No soy allí donde soy el juguete de mi pensamiento; pienso en lo que soy, allí donde no pienso pensar

Para abundar en esta posición, dice Austerlitz en las páginas 142 y 143 que el conocimiento que había acumulado no era más que una memoria sustitutiva y compensatoria. Es decir, sitúa al pensamiento y al conocimiento como velos de su verdad.

Separado de su conciencia y del tic-tac del tiempo, Austerlitz siente la preocupación por encontrar las leyes que rigen el retorno del pasado. Y el caso es que las pone a la vista magistralmente. Su cita con la verdad no tiene que ver con un tiempo lineal. En su discurso, los muertos pueden estar más vivos que los propios vivos, y las fracturas son el terreno firme para atisbar esa verdad. Cuando se trata del origen, Austerlitz sólo le da poder a esos “reflejos de reconocimiento” que se lastran, de forma ilógica, de forma extraña, con afectos que Austerlitz presiente que no pertenecen a ellos:

Por qué determinados timbres, oscurecimientos de tono o síncopas lo afectan tanto a uno, a alguien como yo, básicamente poco musical… pero hoy, en retrospectiva, me parece que el misterio de que entonces me sintiera conmovido se encierra en la imagen del ganso blanco como la nieve que permaneció inmóvil y rígido entre los actores, mientras tocaban(273)

Austerlitz, atento a los afectos que marcan su discurso y su cuerpo como única posibilidad de sentirse vivo, encuentra el camino hacia la producción de su nacimiento simbólico, de su reencuentro con la lengua materna, o lo que es lo mismo, el reencuentro con alguno de los aromas de su patria, de su infancia, de su origen.

Reencuentro, por otra parte, lleno de paradojas.

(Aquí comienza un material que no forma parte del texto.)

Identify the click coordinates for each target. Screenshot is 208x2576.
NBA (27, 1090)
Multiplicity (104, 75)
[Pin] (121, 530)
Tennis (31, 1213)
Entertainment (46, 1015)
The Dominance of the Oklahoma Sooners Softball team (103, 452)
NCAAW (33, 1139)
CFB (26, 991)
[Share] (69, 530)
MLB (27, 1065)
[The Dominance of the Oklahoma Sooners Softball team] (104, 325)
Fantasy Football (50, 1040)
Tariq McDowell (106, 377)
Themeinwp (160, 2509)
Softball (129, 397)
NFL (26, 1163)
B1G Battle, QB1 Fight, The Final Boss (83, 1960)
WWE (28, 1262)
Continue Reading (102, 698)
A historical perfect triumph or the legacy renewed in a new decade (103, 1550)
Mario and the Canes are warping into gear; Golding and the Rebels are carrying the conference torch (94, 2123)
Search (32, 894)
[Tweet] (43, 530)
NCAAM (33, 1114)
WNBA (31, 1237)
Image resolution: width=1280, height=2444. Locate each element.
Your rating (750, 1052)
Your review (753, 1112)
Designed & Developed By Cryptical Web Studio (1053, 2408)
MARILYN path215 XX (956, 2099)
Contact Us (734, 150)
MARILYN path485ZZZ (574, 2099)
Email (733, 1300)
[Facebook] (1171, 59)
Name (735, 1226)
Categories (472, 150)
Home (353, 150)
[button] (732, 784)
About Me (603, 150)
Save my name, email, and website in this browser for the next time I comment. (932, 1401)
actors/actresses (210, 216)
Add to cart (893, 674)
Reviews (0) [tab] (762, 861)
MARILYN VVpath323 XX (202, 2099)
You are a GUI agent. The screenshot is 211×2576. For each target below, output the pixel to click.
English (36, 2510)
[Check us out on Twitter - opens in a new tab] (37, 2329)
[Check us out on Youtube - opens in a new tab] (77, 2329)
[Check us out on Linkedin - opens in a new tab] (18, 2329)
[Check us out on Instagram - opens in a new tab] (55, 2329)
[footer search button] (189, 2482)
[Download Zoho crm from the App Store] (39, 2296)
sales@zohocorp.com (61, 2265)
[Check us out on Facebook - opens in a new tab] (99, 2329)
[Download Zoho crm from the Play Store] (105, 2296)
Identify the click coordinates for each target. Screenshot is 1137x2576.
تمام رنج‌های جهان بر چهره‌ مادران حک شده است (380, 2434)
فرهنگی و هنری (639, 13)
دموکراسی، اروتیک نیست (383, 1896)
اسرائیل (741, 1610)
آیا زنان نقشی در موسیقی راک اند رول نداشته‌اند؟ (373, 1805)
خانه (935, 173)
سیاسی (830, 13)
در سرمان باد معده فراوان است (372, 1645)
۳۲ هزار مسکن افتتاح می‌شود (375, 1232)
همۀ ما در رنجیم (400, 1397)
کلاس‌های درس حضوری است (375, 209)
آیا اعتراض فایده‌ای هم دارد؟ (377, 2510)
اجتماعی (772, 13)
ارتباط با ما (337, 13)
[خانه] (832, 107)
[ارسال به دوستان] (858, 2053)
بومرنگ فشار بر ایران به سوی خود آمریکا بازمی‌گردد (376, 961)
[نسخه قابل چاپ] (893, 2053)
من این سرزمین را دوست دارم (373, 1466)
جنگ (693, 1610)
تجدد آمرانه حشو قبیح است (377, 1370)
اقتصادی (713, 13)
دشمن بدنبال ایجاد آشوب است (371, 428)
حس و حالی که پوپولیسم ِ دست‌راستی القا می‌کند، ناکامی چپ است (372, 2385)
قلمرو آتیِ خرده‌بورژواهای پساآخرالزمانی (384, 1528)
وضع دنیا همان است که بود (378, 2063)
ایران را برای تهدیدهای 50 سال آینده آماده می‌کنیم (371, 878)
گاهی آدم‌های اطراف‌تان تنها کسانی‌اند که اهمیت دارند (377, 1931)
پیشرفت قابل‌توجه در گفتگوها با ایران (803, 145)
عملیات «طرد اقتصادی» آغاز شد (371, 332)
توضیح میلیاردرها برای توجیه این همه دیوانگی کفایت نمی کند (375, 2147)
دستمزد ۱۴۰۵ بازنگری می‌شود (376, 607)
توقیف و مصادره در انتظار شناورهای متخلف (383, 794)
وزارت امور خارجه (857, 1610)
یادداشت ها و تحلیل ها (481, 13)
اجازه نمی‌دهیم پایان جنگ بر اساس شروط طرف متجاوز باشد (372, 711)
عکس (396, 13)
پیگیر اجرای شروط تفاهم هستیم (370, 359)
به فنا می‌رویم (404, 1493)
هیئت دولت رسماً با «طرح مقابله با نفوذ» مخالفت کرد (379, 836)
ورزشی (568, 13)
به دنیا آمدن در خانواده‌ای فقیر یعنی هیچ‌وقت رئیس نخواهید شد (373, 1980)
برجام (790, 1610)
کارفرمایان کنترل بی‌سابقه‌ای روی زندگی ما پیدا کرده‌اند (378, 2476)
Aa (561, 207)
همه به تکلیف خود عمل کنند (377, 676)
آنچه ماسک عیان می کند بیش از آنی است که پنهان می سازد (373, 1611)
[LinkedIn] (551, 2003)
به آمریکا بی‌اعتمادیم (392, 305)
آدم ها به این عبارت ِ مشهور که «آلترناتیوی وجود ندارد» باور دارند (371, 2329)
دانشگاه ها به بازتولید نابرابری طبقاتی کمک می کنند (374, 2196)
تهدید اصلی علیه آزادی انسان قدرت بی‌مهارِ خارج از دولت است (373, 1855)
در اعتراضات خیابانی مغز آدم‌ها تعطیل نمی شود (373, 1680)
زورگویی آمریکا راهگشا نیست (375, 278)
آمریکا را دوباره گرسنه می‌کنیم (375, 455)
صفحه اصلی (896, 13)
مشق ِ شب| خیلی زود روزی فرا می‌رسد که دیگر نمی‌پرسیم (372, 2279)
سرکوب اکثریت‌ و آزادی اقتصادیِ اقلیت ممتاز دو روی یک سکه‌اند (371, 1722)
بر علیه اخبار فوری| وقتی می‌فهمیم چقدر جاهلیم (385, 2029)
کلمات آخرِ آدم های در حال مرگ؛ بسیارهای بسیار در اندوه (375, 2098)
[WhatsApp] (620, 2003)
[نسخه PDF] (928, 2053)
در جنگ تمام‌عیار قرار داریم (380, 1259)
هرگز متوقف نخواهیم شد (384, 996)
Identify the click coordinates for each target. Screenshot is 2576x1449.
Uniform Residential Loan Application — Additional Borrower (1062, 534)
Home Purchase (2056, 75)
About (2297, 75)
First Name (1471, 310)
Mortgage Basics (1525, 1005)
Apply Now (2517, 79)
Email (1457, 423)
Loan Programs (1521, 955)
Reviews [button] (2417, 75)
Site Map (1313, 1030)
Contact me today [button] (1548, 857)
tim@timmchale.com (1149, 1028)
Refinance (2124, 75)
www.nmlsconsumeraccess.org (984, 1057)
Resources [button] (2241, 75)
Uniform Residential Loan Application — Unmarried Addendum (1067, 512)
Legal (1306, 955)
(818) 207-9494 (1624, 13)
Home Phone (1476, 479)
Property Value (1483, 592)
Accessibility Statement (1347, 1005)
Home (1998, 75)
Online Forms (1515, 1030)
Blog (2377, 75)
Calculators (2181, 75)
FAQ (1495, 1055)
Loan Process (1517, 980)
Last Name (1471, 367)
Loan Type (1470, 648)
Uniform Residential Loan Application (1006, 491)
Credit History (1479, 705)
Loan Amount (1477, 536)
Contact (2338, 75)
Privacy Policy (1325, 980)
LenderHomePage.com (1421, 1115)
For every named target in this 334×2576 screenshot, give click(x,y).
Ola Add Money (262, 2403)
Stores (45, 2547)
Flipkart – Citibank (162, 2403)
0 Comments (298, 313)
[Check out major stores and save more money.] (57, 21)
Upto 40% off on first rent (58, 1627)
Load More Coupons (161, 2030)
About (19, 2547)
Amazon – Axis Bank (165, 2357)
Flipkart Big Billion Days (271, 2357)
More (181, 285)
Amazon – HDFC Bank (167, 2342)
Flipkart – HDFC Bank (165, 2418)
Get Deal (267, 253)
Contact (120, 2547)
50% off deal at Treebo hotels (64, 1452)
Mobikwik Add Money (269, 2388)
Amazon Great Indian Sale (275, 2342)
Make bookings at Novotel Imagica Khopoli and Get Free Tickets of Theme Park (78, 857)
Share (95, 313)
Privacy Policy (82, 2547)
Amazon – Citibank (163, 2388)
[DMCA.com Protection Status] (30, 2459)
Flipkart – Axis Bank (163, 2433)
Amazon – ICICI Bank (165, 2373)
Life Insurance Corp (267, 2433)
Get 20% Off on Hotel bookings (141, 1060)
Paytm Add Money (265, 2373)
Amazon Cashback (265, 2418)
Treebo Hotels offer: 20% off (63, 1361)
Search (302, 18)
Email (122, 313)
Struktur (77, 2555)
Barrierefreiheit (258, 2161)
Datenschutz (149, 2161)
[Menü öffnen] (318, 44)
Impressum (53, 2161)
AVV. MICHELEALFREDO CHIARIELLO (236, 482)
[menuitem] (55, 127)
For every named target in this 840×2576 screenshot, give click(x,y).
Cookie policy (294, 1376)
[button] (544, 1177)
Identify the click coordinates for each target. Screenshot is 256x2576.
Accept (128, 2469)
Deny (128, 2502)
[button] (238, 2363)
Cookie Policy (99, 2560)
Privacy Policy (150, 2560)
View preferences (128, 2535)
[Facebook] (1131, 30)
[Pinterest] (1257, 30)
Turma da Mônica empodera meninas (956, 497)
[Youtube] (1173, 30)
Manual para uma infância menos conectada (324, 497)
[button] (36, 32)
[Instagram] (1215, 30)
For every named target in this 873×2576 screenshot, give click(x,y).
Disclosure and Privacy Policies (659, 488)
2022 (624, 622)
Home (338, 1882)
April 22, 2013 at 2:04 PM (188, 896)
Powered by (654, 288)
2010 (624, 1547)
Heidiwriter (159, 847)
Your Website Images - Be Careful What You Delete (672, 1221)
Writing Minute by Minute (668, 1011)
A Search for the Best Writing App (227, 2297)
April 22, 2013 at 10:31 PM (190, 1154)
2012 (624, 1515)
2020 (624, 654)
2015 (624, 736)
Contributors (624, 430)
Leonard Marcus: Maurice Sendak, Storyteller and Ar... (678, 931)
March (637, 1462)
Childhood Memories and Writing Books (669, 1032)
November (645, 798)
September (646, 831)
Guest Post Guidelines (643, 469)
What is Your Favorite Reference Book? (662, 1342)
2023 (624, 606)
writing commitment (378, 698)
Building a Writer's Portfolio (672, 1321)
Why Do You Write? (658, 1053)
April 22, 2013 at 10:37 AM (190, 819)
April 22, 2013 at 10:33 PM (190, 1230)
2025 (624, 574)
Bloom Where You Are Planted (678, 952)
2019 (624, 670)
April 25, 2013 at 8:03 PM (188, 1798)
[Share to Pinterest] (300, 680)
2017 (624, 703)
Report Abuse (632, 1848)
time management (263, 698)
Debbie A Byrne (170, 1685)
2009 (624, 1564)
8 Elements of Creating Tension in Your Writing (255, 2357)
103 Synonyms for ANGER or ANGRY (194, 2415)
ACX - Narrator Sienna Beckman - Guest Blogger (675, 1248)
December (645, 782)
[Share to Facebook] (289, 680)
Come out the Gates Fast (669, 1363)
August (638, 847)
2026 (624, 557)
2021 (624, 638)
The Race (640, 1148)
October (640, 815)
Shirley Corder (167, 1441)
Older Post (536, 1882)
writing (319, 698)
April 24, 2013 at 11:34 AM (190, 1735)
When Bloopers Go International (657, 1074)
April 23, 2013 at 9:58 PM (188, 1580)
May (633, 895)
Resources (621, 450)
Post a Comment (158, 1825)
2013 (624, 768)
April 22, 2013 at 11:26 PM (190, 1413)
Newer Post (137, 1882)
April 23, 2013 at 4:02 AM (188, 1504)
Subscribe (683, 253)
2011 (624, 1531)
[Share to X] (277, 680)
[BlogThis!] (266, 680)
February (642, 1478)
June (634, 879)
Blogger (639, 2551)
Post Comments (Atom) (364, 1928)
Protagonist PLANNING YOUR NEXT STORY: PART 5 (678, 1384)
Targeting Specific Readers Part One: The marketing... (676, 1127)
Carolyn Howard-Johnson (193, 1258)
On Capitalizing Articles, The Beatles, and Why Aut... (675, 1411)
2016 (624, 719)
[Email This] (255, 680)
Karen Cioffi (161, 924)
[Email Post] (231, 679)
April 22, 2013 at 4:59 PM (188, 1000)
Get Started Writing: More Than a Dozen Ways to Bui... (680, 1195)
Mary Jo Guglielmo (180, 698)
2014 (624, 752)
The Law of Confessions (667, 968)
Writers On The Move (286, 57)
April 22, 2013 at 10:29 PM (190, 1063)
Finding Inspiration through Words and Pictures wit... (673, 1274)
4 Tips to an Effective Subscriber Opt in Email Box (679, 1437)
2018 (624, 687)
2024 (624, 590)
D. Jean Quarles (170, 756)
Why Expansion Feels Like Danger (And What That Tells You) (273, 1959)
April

Decía Baudelaire que nuestra patria es la infancia. Pero lo
cierto es que, de una u otra forma, la infancia, para Austerlitz, así como para muchos de nosotros, sino para todos, se convierte en una tierra muy lejana, hasta el punto de hacernos sentir la vida como un destierro. En realidad, ese destierro es eterno, porque lo es de una palabra jamás pronunciada. Austerlitz lo muestra de una forma radical, pero todos tenemos un agujero simbólico en el origen. Porque finalmente, como le ocurre al protagonista, no se puede conquistar la infancia, porque, finalmente, no hay verdad ni origen ni patria que se puedan ver ni tocar. En la vida nos movemos por la ética contenida en una decisión fundamental, o vivir atrincherados siempre en el olvido, caminando la fatiga de los pasos quietos, o volviendo siempre, por caminos inexistentes, hacia una palabra jamás pronunciada, arrastrando con nosotros la mácula de un infinito querer.